━━━━━ Recorded data

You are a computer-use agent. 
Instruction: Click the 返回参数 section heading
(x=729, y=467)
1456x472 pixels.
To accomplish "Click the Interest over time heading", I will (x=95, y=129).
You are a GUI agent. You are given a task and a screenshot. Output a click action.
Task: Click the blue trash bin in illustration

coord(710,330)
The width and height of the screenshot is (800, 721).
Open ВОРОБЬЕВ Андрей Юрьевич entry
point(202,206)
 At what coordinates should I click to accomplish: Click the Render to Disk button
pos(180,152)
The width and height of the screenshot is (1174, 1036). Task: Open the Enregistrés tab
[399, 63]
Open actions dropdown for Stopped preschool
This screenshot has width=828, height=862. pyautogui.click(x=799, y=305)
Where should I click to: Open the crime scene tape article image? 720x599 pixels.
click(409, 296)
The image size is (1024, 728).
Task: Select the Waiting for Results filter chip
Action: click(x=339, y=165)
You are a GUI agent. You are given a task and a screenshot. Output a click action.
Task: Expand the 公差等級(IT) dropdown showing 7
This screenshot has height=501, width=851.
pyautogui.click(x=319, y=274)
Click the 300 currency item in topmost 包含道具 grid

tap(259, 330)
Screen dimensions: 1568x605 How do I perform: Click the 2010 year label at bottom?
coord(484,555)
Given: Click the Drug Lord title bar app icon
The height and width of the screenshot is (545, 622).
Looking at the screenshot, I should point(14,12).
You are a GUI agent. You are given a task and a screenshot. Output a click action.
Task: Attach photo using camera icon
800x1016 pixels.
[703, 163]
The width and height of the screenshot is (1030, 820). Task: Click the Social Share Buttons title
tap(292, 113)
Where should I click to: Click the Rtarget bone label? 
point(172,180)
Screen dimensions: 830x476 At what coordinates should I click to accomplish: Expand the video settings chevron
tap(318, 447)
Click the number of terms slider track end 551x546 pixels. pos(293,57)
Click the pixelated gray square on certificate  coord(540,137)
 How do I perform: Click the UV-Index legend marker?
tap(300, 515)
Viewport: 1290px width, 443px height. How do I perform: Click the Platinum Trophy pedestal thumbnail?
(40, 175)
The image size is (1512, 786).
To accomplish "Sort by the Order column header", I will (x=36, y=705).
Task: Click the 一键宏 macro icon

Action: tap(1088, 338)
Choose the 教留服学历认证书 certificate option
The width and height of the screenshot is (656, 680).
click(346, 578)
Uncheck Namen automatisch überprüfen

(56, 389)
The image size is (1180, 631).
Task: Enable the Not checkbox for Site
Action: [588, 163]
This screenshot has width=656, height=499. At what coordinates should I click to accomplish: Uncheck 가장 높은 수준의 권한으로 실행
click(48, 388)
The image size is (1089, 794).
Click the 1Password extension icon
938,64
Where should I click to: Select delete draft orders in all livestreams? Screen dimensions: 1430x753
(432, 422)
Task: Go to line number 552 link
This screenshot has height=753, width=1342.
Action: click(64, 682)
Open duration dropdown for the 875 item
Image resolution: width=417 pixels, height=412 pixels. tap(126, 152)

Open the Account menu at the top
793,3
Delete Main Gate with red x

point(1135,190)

━━━━━━━━━━

Beginning with the line containing "Click the pixelated" in the material above, copy every line exactly until you have copied the line containing "Choose the 教留服学历认证书 certificate option".

Click the pixelated gray square on certificate  coord(540,137)
 How do I perform: Click the UV-Index legend marker?
tap(300, 515)
Viewport: 1290px width, 443px height. How do I perform: Click the Platinum Trophy pedestal thumbnail?
(40, 175)
The image size is (1512, 786).
To accomplish "Sort by the Order column header", I will (x=36, y=705).
Task: Click the 一键宏 macro icon

Action: tap(1088, 338)
Choose the 教留服学历认证书 certificate option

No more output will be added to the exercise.